Synaesthesia: a colourful world

Categories: randomness, maths

Tags: Synaesthesia

Date: 25 April 2010 16:20:30

[caption id="attachment_89" align="alignright" width="300" caption="I see small numbers, medium-sized and larger numbers in various places in space. The colours are not as I've done them here because each number has a unique colour"][/caption]

Yesterday, TractorGirl mentioned that I have synaesthesia, and Jack the Lass was interested in how that works. Well...

According to the BBC, about one in two thousand people have the condition and scientists are unsure about whether the neurons in the brain work differently or are somehow 'crossed', but either way the result is a sort of mixing up of the senses, which is unique from person to person.

I hadn't realised that other people don't tend to see colours until a chance conversation with TractorGirl a few months ago, so I'm still getting used to trying to imagine what the world looks like without it. For me, sounds have colours and colours have sounds. Colours are also linked to numbers, emotions and strong physical sensations. What this means in practice is that I see a sort of flash of colour when I hear a particular note, or feel a particular emotion, and numbers have a colour even if I write them all in the same colour ink, so nine is green, for instance.

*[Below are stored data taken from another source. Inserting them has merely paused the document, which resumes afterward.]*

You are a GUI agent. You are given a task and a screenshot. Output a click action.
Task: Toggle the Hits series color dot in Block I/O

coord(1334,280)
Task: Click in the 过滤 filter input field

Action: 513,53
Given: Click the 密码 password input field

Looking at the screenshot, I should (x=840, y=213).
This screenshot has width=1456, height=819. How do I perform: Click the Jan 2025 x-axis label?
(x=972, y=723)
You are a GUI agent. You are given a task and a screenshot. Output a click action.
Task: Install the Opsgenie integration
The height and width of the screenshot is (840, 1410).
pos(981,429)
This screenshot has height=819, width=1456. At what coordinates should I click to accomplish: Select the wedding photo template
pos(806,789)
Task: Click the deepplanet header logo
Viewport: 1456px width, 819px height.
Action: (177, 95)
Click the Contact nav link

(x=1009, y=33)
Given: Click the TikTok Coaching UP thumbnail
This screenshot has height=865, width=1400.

With music, the colour I feel depends on how the piece makes me feel. High notes tend to have brighter shades than lower notes, and loud sounds produce more colours. Green, blue and purple are good colours, red is usually either excitement, danger or a strong physical sensation, pink and orange happen sometimes but rarely, and yellow and brown are bad colours. People seem to think I'm mad if I describe my mood as a colour, but that's why. Yellow is sometimes accompanied by a horrible scrapping sound. Sometimes, all the colours, sounds and sensations get too much and I get sensory overload, but mostly synaesthesia is a good thing :)

In terms of numbers, they have their own colour and also their own place. I've made a picture to try to illustrate what I mean. I can see patterns in the numbers and sort of see if they look right, which helps with arithmetic and seeing patterns in sequences. People often have colours, and God is a particularly velvet turquiose.